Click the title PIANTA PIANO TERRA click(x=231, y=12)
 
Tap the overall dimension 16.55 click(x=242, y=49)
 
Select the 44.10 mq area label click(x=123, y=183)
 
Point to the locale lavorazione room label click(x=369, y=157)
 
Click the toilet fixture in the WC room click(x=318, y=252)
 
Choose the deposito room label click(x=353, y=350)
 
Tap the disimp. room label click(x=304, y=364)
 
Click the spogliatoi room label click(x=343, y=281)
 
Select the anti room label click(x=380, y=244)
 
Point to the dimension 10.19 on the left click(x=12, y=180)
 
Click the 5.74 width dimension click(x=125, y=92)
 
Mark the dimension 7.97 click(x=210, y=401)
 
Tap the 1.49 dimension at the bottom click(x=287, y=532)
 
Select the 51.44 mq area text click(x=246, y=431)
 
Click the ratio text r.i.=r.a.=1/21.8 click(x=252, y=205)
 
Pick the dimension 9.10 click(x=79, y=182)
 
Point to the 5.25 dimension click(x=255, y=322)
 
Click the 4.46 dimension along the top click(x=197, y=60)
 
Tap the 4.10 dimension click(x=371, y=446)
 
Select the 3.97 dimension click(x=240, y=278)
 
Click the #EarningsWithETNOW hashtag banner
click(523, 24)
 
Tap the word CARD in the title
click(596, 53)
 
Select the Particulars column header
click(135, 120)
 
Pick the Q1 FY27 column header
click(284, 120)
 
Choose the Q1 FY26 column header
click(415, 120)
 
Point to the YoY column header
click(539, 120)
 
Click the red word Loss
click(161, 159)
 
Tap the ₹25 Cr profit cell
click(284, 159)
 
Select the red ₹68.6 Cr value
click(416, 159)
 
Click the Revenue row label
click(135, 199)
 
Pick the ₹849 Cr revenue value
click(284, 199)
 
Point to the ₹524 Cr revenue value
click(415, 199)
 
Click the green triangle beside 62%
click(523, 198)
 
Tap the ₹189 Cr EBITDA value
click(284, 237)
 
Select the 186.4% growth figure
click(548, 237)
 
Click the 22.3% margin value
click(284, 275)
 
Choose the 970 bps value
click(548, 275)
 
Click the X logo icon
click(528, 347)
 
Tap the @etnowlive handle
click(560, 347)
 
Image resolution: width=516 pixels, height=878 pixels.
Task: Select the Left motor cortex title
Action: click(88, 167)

□ □ □

Output every line of the records above as a numbered list, leaving out the blank lines.

> Answer to the exercise
1. Click the title PIANTA PIANO TERRA click(x=231, y=12)
2. Tap the overall dimension 16.55 click(x=242, y=49)
3. Select the 44.10 mq area label click(x=123, y=183)
4. Point to the locale lavorazione room label click(x=369, y=157)
5. Click the toilet fixture in the WC room click(x=318, y=252)
6. Choose the deposito room label click(x=353, y=350)
7. Tap the disimp. room label click(x=304, y=364)
8. Click the spogliatoi room label click(x=343, y=281)
9. Select the anti room label click(x=380, y=244)
10. Point to the dimension 10.19 on the left click(x=12, y=180)
11. Click the 5.74 width dimension click(x=125, y=92)
12. Mark the dimension 7.97 click(x=210, y=401)
13. Tap the 1.49 dimension at the bottom click(x=287, y=532)
14. Select the 51.44 mq area text click(x=246, y=431)
15. Click the ratio text r.i.=r.a.=1/21.8 click(x=252, y=205)
16. Pick the dimension 9.10 click(x=79, y=182)
17. Point to the 5.25 dimension click(x=255, y=322)
18. Click the 4.46 dimension along the top click(x=197, y=60)
19. Tap the 4.10 dimension click(x=371, y=446)
20. Select the 3.97 dimension click(x=240, y=278)
21. Click the #EarningsWithETNOW hashtag banner
22. click(523, 24)
23. Tap the word CARD in the title
24. click(596, 53)
25. Select the Particulars column header
26. click(135, 120)
27. Pick the Q1 FY27 column header
28. click(284, 120)
29. Choose the Q1 FY26 column header
30. click(415, 120)
31. Point to the YoY column header
32. click(539, 120)
33. Click the red word Loss
34. click(161, 159)
35. Tap the ₹25 Cr profit cell
36. click(284, 159)
37. Select the red ₹68.6 Cr value
38. click(416, 159)
39. Click the Revenue row label
40. click(135, 199)
41. Pick the ₹849 Cr revenue value
42. click(284, 199)
43. Point to the ₹524 Cr revenue value
44. click(415, 199)
45. Click the green triangle beside 62%
46. click(523, 198)
47. Tap the ₹189 Cr EBITDA value
48. click(284, 237)
49. Select the 186.4% growth figure
50. click(548, 237)
51. Click the 22.3% margin value
52. click(284, 275)
53. Choose the 970 bps value
54. click(548, 275)
55. Click the X logo icon
56. click(528, 347)
57. Tap the @etnowlive handle
58. click(560, 347)
59. Image resolution: width=516 pixels, height=878 pixels.
60. Task: Select the Left motor cortex title
61. Action: click(88, 167)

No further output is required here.